El tío Miguel decidió comprar un vídeo para que pudiésemos estrenarlo en
Navidad, al final se retrasó un poco y, lo que son las cosas, llegó con los
Reyes Magos de 1985; gracias a muchas tardes de domingo (por fortuna, las hubo
-a veces, cierto es, espoleados por la urgencia de que llegaría alguna de esas
visitas que interrumpían todo-) y a días festivos (o, sencillamente, cuando en
televisión no había algo interesante -y, con sólo dos cadenas, eso ocurría sólo
esporádicamente-) pude alimentar mi cinefilia, mi pasión audiovisual, accedí a
películas que, por edad o porque no hubo oportunidad, no había podido ver en
cine pocos años antes (¡Esos primeros años 80, es decir, Gente corriente, Justicia para todos, Veredicto final, En el estanque dorado, las que irían llegando!),
tuve opción de conocer aquellas de las que oía hablar a los tíos (y en menor
medida a mis padres que no eran tan aficionados) desde hacía tiempo (El crimen de Cuenca, El expreso de medianoche, Rocky, incluso
Cristóbal Colón, de oficio… descubridor,
todo era bien recibido, todo era en sí mismo un acontecimiento cuando el título
deseado nos había dado esquinazo en diferentes tentativas de llevarlo a casa -y
te topabas con la carátula ostentando el indeseado cartelito de “alquilada”-),
fue mi lanzamiento definitivo hacia el género de terror, ¡con qué poco -y con
qué pocas personas- era sumamente feliz, a salvo por unas horas de los deberes,
exámenes y demás padecimientos propios del estudiante!
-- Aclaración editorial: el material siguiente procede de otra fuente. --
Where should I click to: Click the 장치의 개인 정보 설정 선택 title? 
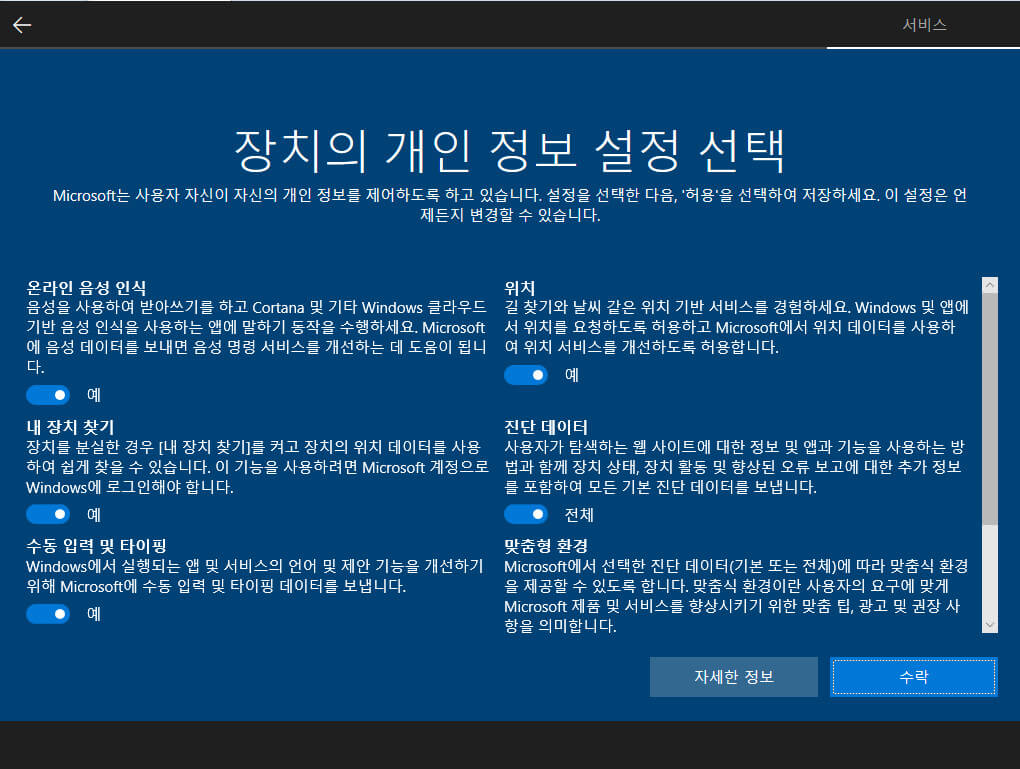point(509,151)
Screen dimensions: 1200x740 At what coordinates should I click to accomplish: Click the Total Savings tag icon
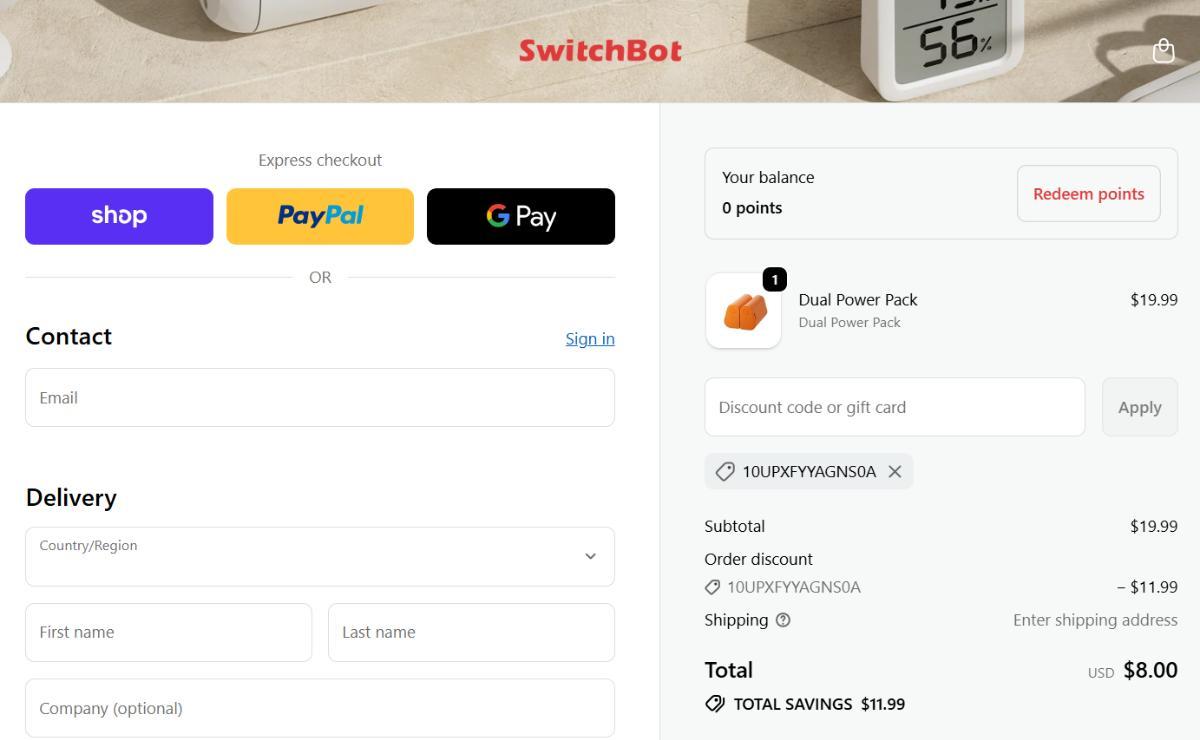coord(715,704)
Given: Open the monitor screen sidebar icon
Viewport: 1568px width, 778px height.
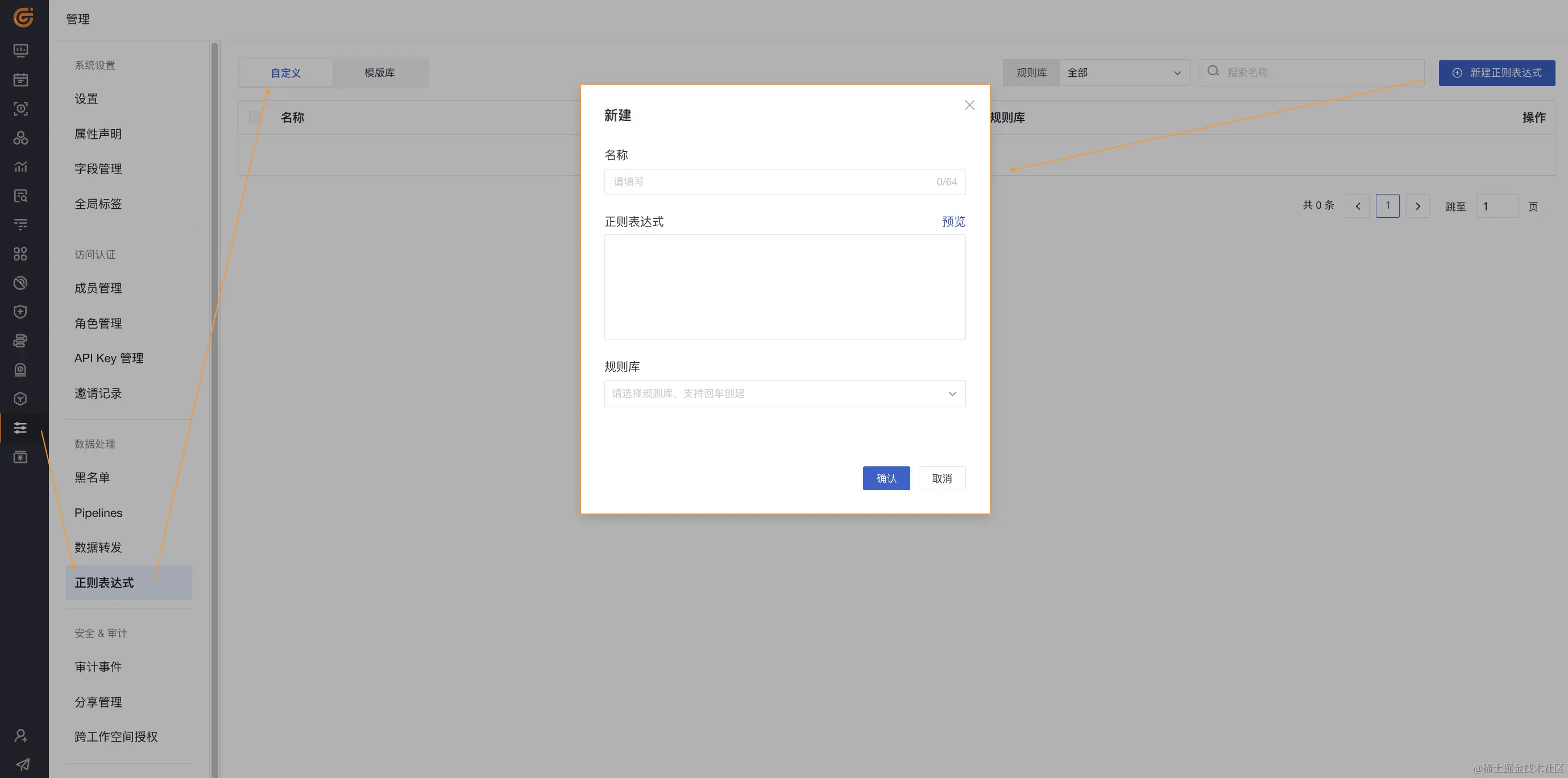Looking at the screenshot, I should click(20, 51).
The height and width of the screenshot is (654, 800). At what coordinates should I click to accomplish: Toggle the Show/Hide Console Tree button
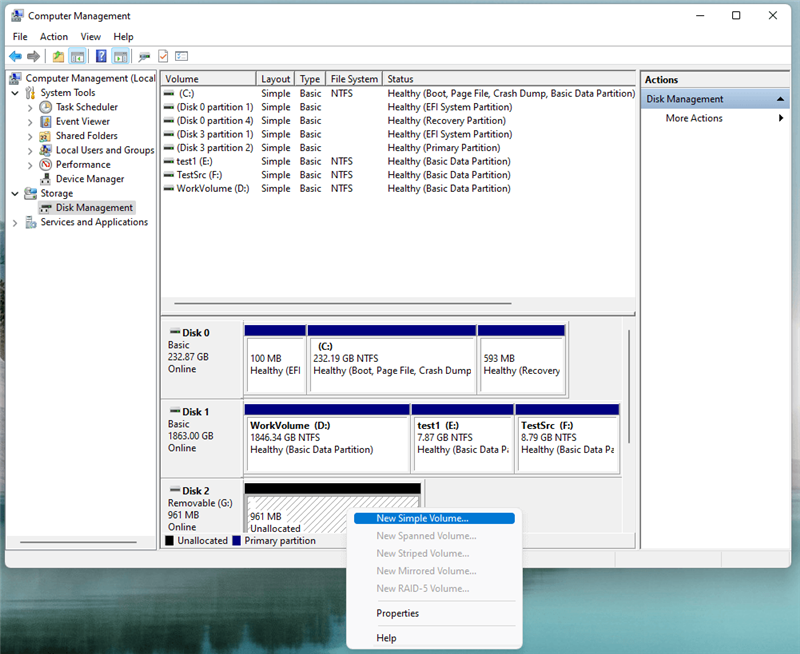pos(75,56)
Y el vídeo sirvió para
que, los que éramos de una generación posterior, hiciéramos de Clint Eastwood
nuestro ídolo; sí, por supuesto que seguía trabajando (como ahora mismo), estoy
hablando de los años en que estrenó El
jinete pálido o El sargento de hierro,
pero en los recreos o entre clase y clase los aficionados al cine (y nos
juntamos unos cuantos en el instituto) compartíamos entusiasmo por lo que
podíamos alquilar en el videoclub, títulos como El fuera de la ley, Cometieron
dos errores, Infierno de cobardes y
Harry el sucio, que es donde quería
venir a parar.
No nos parábamos a hacer otro tipo de análisis, éramos maniqueístas por
definición y casi por naturaleza, era el momento de las adhesiones
incondicionales (y también de los rechazos sin contemplaciones), discutíamos
sobre esto y aquello, algunas asignaturas (algunos profesores, los escasos que
pueden ser llamados maestros) invitaban a ello, lo facilitaban, proporcionaban
argumentos, pero tendíamos a ver la vida en blanco y negro, nos perdíamos la
gama de grises (algo que se deja atrás lo mismo que la adolescencia, aunque la
realidad lo desmienta), por eso veíamos a Harry Callahan como un héroe, porque
no se sometía al código restrictivo que le impedía terminar con los malos,
porque se jugaba su carrera, su posición, sus medallas, las palmaditas en la
espalda de los jefes con tal de defender a las víctimas, porque perseguía al
criminal hasta que conseguía abatirlo, porque no le dejaban ser policía y a él
se la sudaba (o no, pero no se dejaba amilanar ni cejaba en su empeño). Eran también
los años en que triunfaba Charles Bronson con Yo soy la justicia y El
justiciero de la noche, secuelas ambas de El justiciero de la ciudad, estrenada en 1974 (de la que, por
cierto, protagonizó Bruce Willis un remake hace poco), pero incluso en este asunto
nos regíamos por el binomio buenos/malos, es decir, los que nos gustaban y los
que no, el caso es que proliferaban títulos (fue una especie de subgénero y se
filmaron bastantes productos de serie B -o menos-, muchos destinados
directamente a televisión o al formato doméstico) en que alguien se tomaba la
justicia por su mano y nosotros le aplaudíamos e incluso queríamos imitar sin
parar mientes en nada más, al menos comprendíamos que no era posible, que yo
sepa ninguno pasó a la acción, nadie imitó lo que ocurría en la pantalla, pero
en más de una ocasión, en nuestro fuero interno o en encendida conversación con
los colegas, nos lamentábamos “ay, si yo pudiera…”. Y ese, no lo neguemos,
deseo que tantas veces rebrota (y con enorme virulencia) cuando leemos un
periódico, vemos o escuchamos un informativo, navegamos por Internet, cuando nos
damos de bruces con tantas víctimas que lo siguen siendo (vivas o muertas)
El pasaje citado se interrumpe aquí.